Diagnostic and therapeutic strategies for arrhythmogenic right ventricular dysplasia/cardiomyopathy
Weijia Wang, Cynthia A James, Hugh Calkins · Review article
BlueRipple Assessment
This review tackles a rare but lethal disease — arrhythmogenic right ventricular cardiomyopathy — that has an outsized claim on our attention because it kills young, often athletic people, frequently without warning.
From the Johns Hopkins group that helped write the diagnostic criteria, it lays out the essentials: the condition is largely genetic (desmosomal mutations, PKP2 most common); intense exercise actively worsens it, making activity restriction a genuine therapy; risk stratification is hard, since most sudden-death victims were asymptomatic beforehand; and an implantable defibrillator is the only treatment that reliably prevents sudden death in high-risk patients, with catheter ablation palliative at best.

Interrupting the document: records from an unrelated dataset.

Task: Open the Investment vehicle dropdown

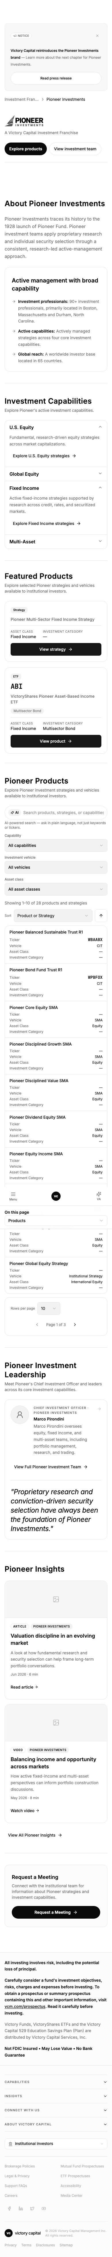Action: pyautogui.click(x=56, y=867)
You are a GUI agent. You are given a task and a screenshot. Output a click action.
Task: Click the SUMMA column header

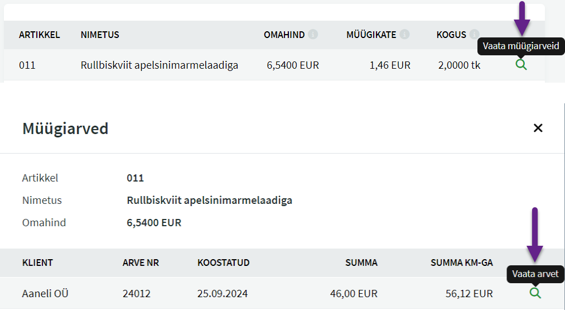point(361,263)
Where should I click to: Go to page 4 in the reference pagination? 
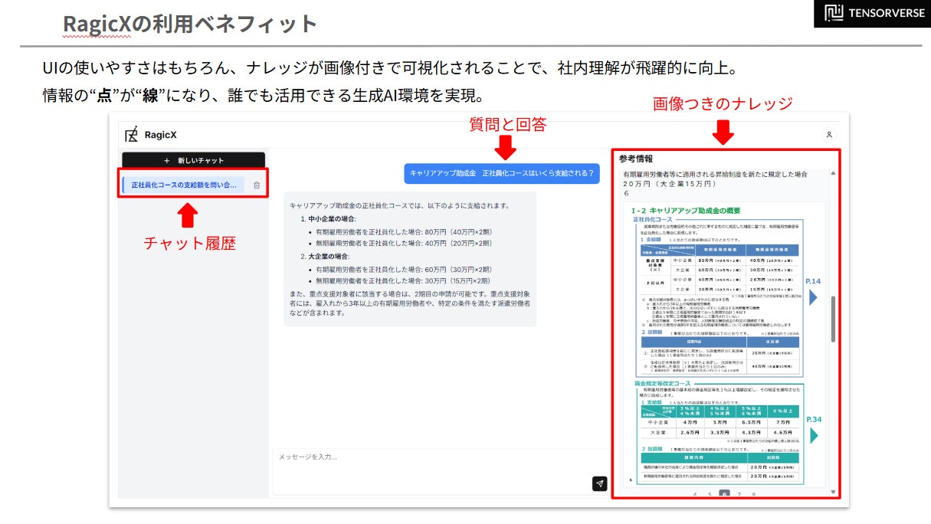(695, 495)
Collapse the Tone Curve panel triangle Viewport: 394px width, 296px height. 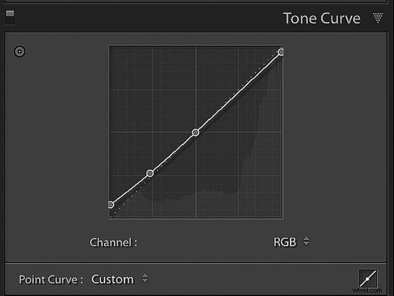click(x=378, y=18)
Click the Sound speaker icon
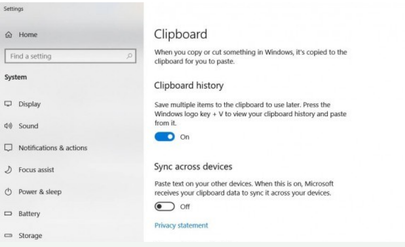The height and width of the screenshot is (247, 405). (8, 126)

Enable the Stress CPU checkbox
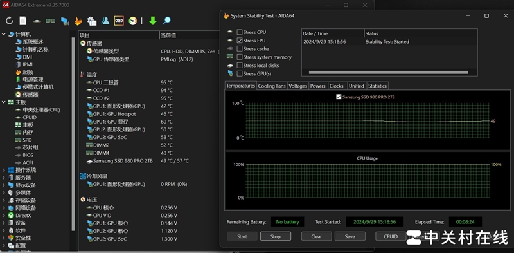240,32
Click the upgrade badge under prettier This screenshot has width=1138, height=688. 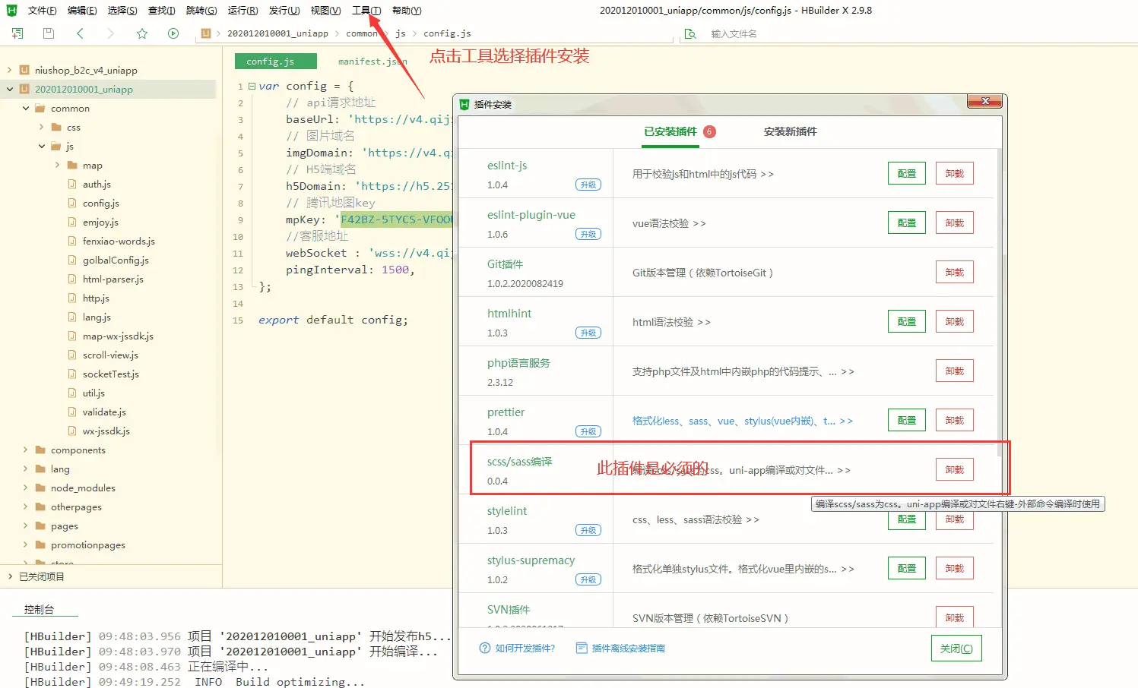pyautogui.click(x=588, y=431)
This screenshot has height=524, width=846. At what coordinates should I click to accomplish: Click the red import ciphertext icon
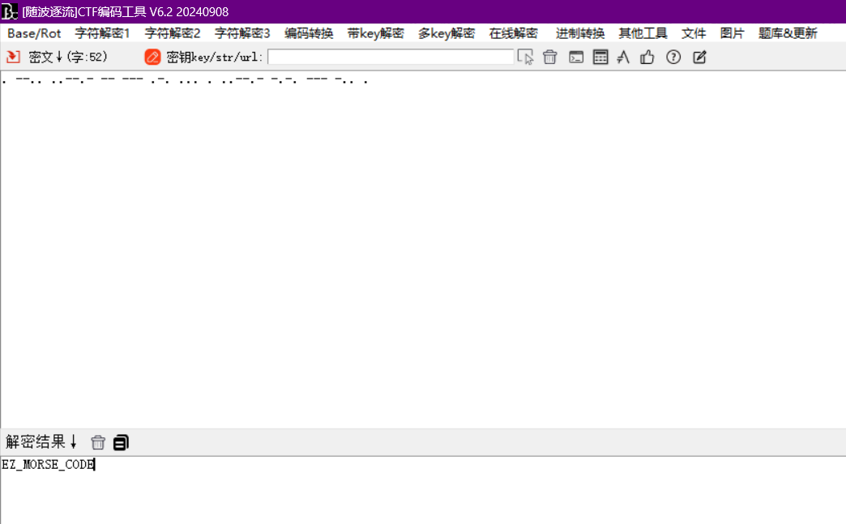[x=13, y=58]
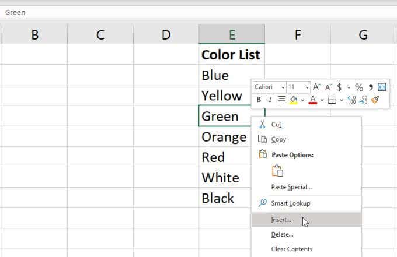397x257 pixels.
Task: Click the Decrease Font Size icon
Action: [x=327, y=87]
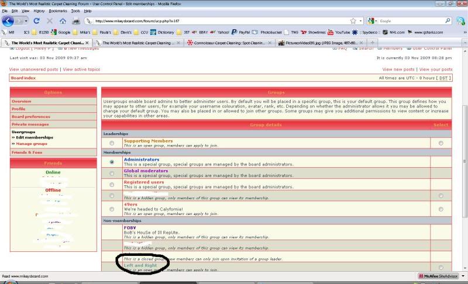This screenshot has width=468, height=284.
Task: Click the browser Back arrow button
Action: (8, 20)
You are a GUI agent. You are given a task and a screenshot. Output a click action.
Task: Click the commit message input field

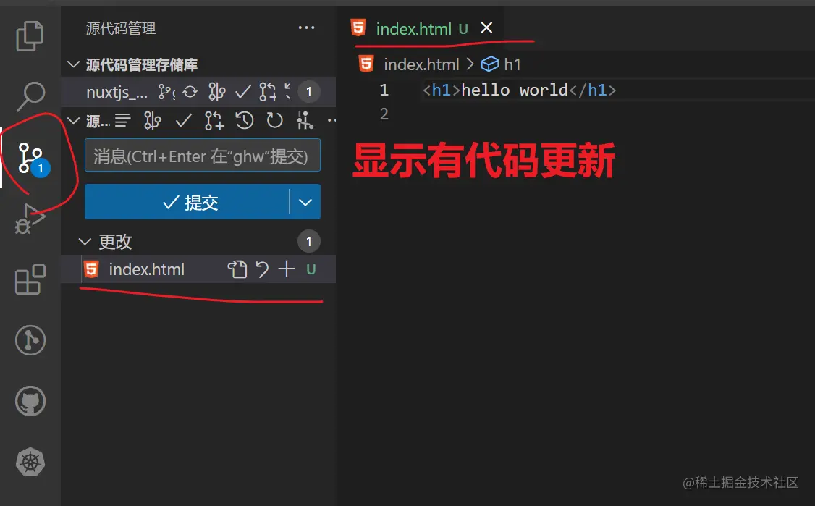pyautogui.click(x=202, y=155)
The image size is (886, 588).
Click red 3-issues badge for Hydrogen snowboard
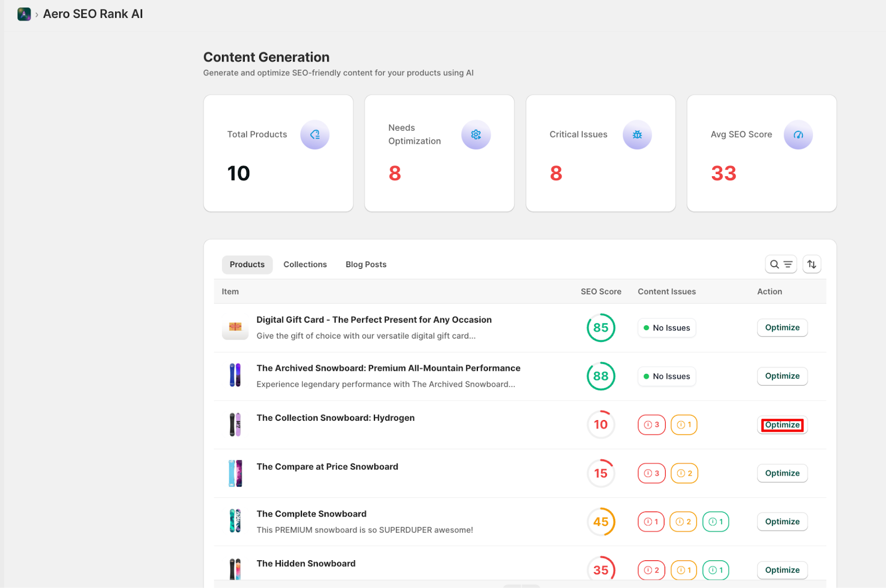[651, 425]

The practical takeaway is a clear suspicion-and-action framework: think of it in a young person with ventricular arrhythmia or a family history of sudden death, apply the Task Force Criteria, screen families, restrict exercise, and reserve ICDs for the genuinely high-risk.

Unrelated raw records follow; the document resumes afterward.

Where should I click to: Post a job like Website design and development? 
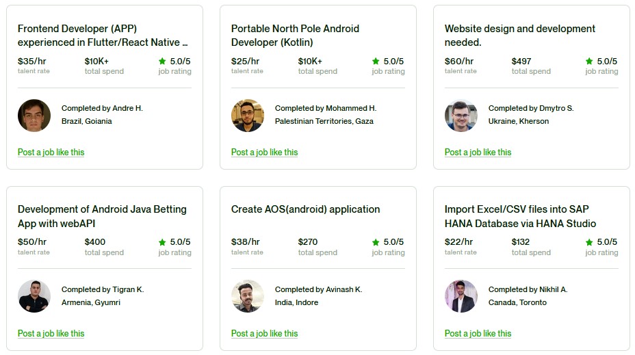(x=478, y=153)
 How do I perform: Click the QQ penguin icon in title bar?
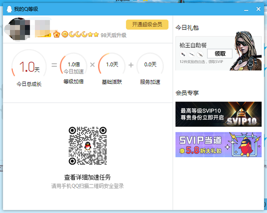coord(9,9)
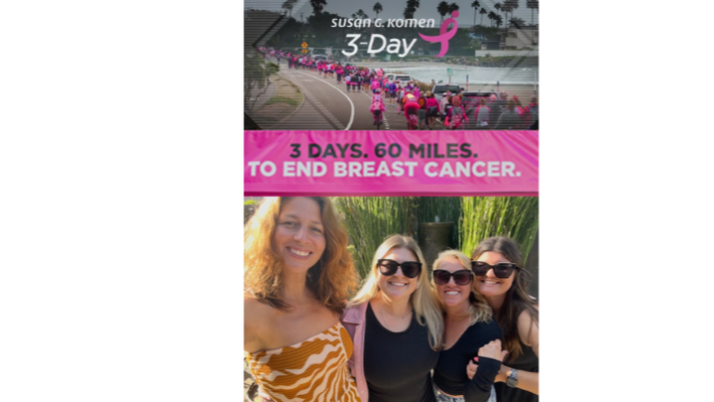Click the yellow diamond road sign

pyautogui.click(x=304, y=45)
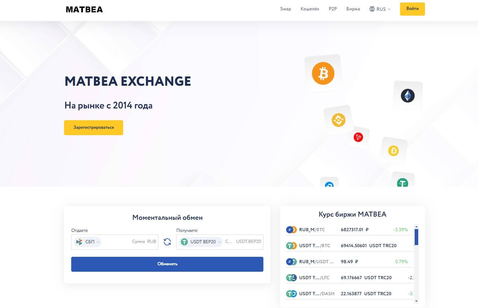The image size is (478, 308).
Task: Swap exchange direction with arrows icon
Action: (x=167, y=242)
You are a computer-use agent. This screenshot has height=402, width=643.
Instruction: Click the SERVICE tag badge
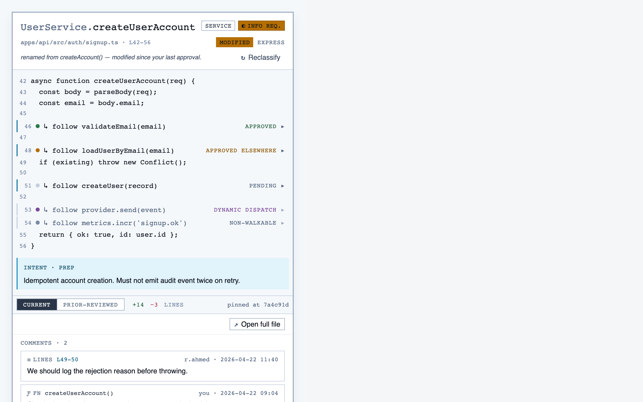(218, 26)

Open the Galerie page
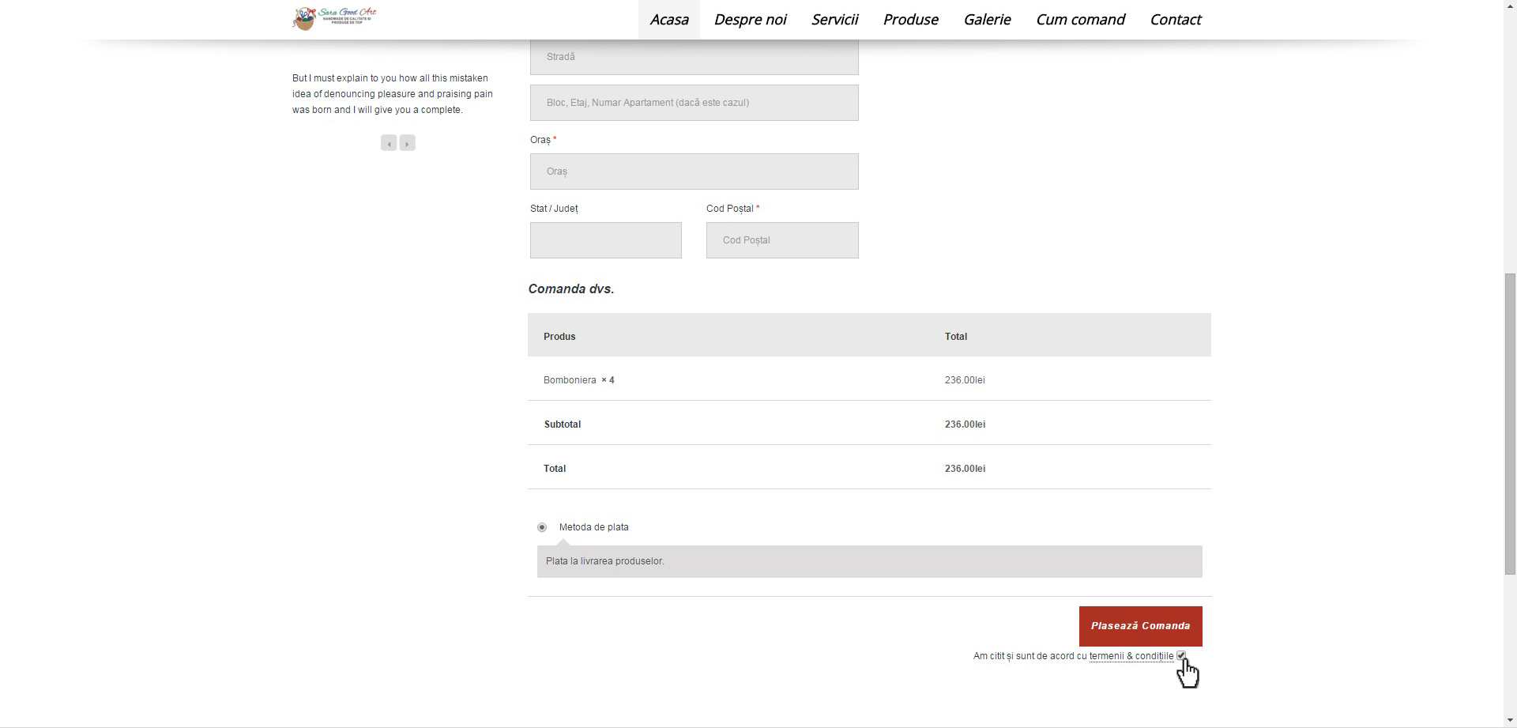(x=987, y=20)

We rate the evidence high for a review: from a world authority (Calkins) in a leading electrophysiology journal, comprehensive and practical, though narrative and weighted toward one center’s experience. Its clinical significance is high — a lethal, heritable condition where correct recognition and exercise restriction are literally lifesaving. It sits apart from the lipid-and-prevention core of this library, but speaks to the same theme: catching dangerous disease before it announces itself.
The original source
Wang W, James CA, Calkins H. Diagnostic and therapeutic strategies for arrhythmogenic right ventricular dysplasia/cardiomyopathy patient. Europace. 2019 Jan 1;21(1):9-21. doi: 10.1093/europace/euy063.